Interface element records:
__________________________________________________

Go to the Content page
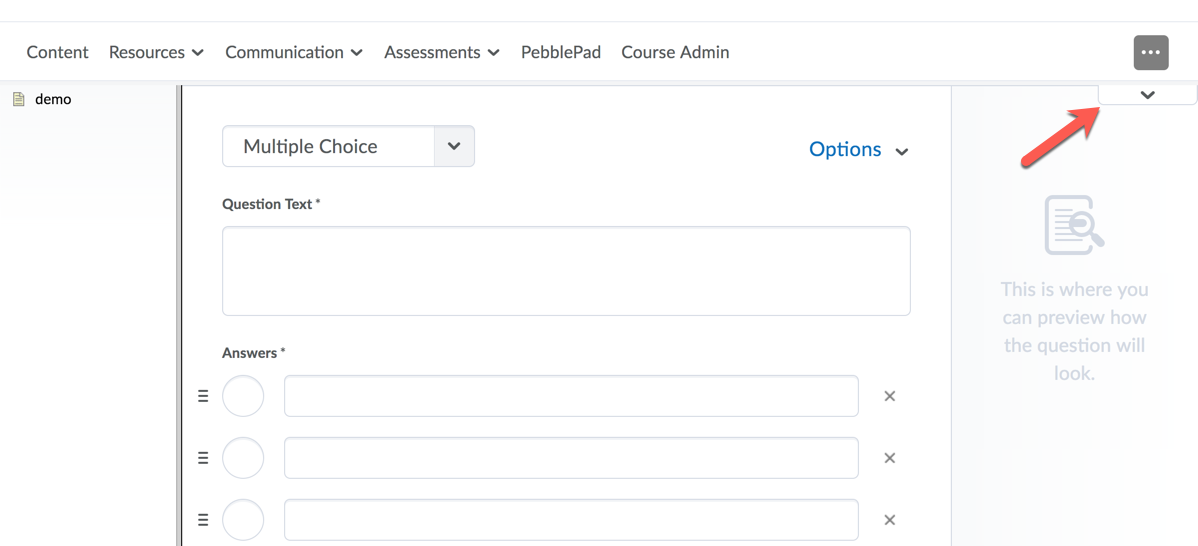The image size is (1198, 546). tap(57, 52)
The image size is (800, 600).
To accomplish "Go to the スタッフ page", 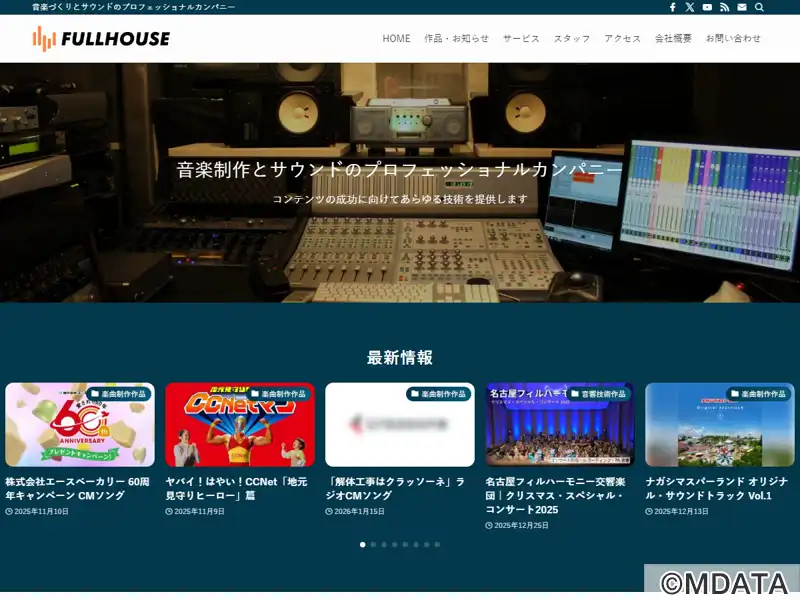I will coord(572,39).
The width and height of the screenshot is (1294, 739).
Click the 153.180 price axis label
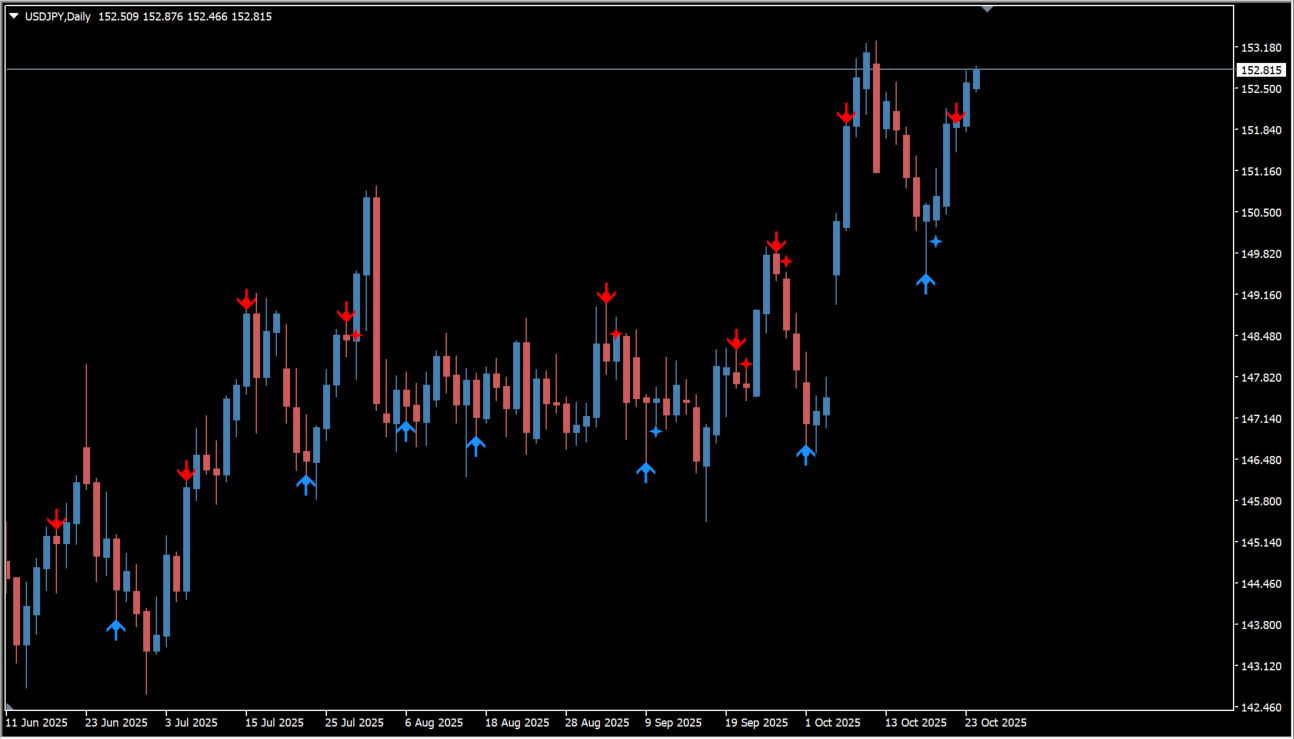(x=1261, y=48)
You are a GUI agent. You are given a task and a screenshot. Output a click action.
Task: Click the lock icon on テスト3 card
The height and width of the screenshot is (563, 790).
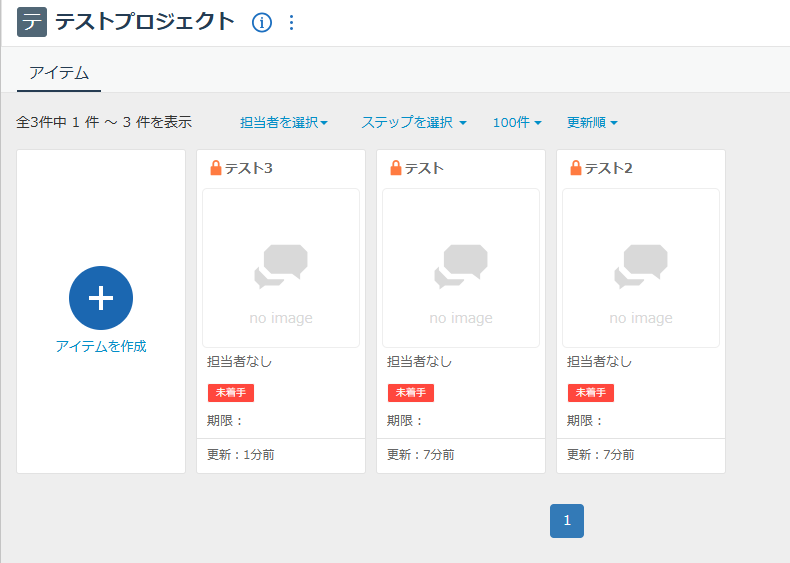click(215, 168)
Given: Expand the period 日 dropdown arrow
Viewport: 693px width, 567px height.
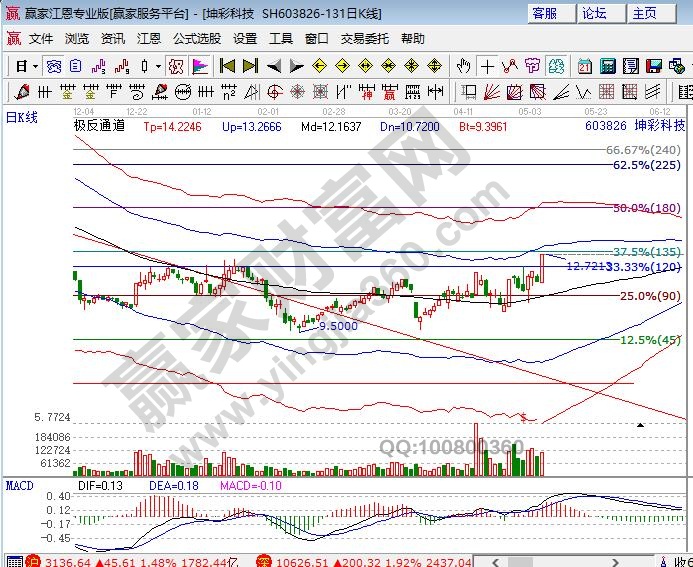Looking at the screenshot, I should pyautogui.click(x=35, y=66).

__________________________________________________

--- Exercise task ---
Could you edit everything from the line containing "You are a GUI" down to the last line, putting "padlock icon" in place of "lock icon" and keeping all else unchanged? Leave the pictures out of your answer.

--- Answer to this exercise ---
You are a GUI agent. You are given a task and a screenshot. Output a click action.
Task: Click the padlock icon on テスト3 card
The height and width of the screenshot is (563, 790).
click(215, 168)
Given: Expand the period 日 dropdown arrow
Viewport: 693px width, 567px height.
Looking at the screenshot, I should pyautogui.click(x=35, y=66).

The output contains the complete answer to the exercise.